Jepang terletak di sekitar daerah yang lempeng-lempeng benua dan samudera bertemu dan 70% permukaan Negara Sakura ini terdiri dari pegunungan yang tidak sedikit diantaranya adalah gunung berapi. Pergerakan lempeng bumi dan aktivitas gunung berapi menyebabkan tanah pulau-pulau di Jepang bergetar. Tercatat bahwa setiap tahunnya, di seluruh Jepang terjadi gempa bumi setidaknya sebanyak rata-rata 1500 kali.

Untungnya gempa yang seringkali terjadi tidak berkekuatan besar yang dapat sangat mengganggu aktivitas warga. Namun jika gempa tersebut terjadi di dekat perairan laut, ada kemungkinan akan diikuti dengan bencana tidak menyenangkan lainnya, yaitu tsunami. Telah tercatat beberapa kerusakan yang parah akibat getaran bumi (dan tsunami) yang besar dan destruktif di beberapa tahun sebelumnya. Insiden-insiden besar tersebut memberi pengaruh yang tidak kecil pada warga Jepang.

Pikiran-pikiran warga Jepang lebih ‘terbuka’ setelah gempa dan tsunami besar yang terjadi, diantaranya adalah persiapan pembangunan yang mantap yang dapat meminimalisir kerusakan yang akan terjadi jika terjadi getaran, lebih menghargai waktu bersama keluarga dan teman, teknologi-teknologi yang dikembangkan untuk mengenali tanda-tanda Jepang, dan lain-lain.

Sebagai negara dengan frekuensi terjadinya gempa yang besar, Jepang sangatlah membantu dalam bidang penelitian sebab dan prediksi terjadinya gempa. Pengembangan teknologi berupa pembangunan pencakar langit (skyscraper) juga dilakukan di Jepang, termasuk di area yang rawan terkena gempa.

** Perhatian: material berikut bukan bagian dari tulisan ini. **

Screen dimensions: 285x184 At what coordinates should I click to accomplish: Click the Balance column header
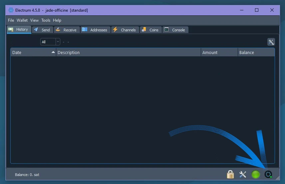pyautogui.click(x=256, y=52)
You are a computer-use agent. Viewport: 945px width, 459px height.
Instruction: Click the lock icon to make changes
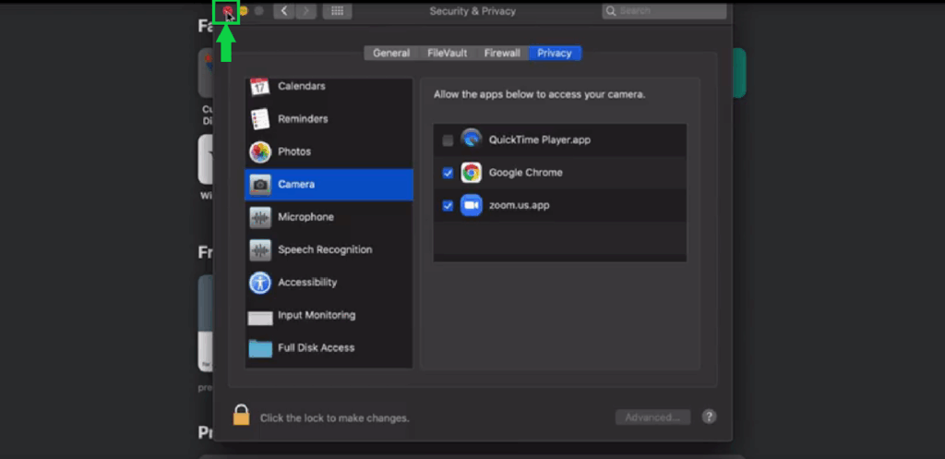241,416
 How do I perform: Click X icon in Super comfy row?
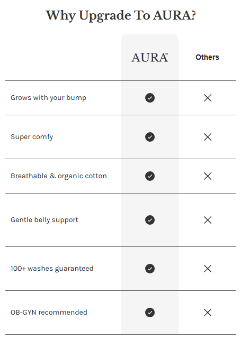[x=208, y=137]
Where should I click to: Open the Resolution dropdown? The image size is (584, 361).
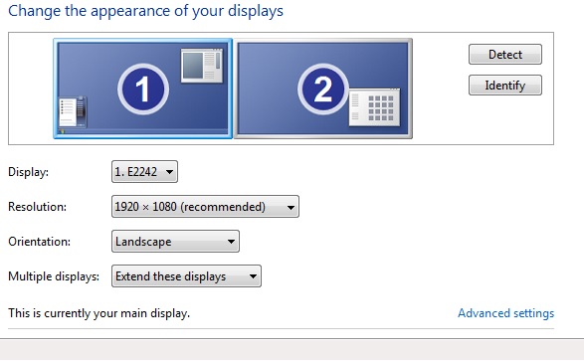(205, 206)
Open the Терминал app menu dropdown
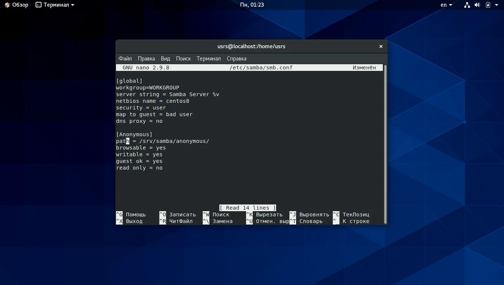 click(x=72, y=5)
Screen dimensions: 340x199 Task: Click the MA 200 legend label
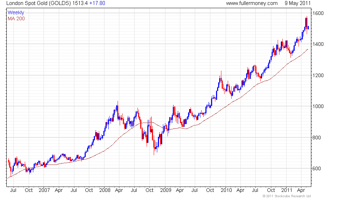(16, 19)
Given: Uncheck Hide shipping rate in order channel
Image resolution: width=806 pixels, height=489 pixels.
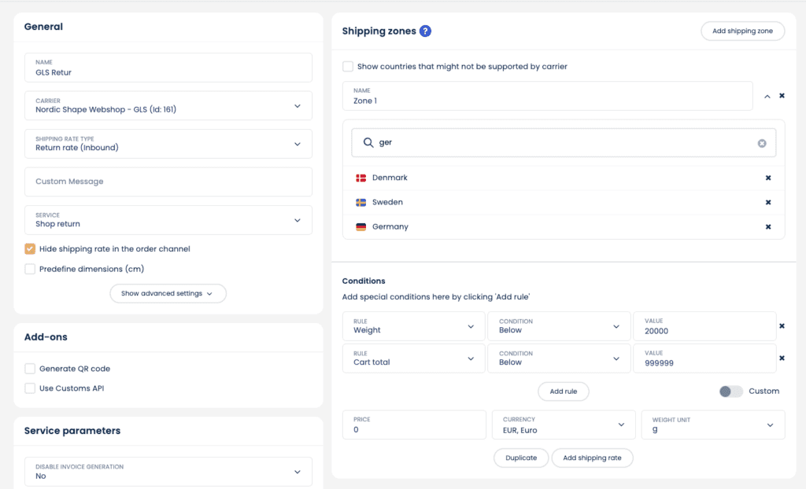Looking at the screenshot, I should tap(30, 248).
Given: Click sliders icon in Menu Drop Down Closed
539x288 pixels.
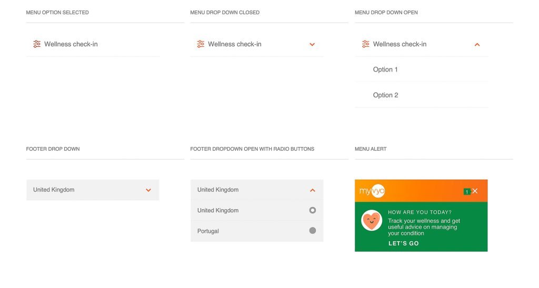Looking at the screenshot, I should (x=201, y=44).
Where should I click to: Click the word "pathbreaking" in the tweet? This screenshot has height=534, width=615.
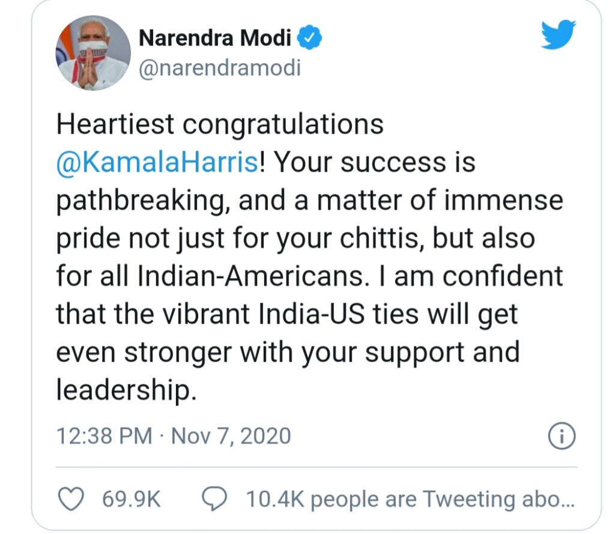tap(141, 201)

Setiap rumah diharapkan memiliki persiapan menghadapi bencana tersebut misalnya dengan memastikan adanya lampu senter, pemadam api, dan persediaan makanan dan minuman yang cukup, serta menghindari meletakkan benda berat di posisi yang memudahkannya jatuh ketika terjadi gempa atau di dekat jalan keluar.

Jepang menggunakan pengukuran “shindo” untuk mengukur besar gempa. Berbeda dengan skala ritcher yang mengukur besar gempa yang dikeluarkan bumi, shindo mengukur melalui besar gempa yang dirasakan saat gempa. Skala shindo dimulai dari 1 dan nilai terbesar berskala 7 shindo. Gempa dikatakan masih ringan ketika besarnya berkisar antara 4 shindo ke bawah. Barang-barang mulai berjatuhan ketika gempa yang terjadi sebesar 5 shindo. 6 shindo dan 7 shindo menandakan gempa yang besar.

Kecintaan terhadap Jepang jangan membuat kita tutup mata akan bencana-bencana yang pernah terjadi. Alangkah baiknnya jika kita selalu siap siaga dan bertindak cepat dalam mengatasi kejadian-kejadian tidak menyenangkan seperti ini.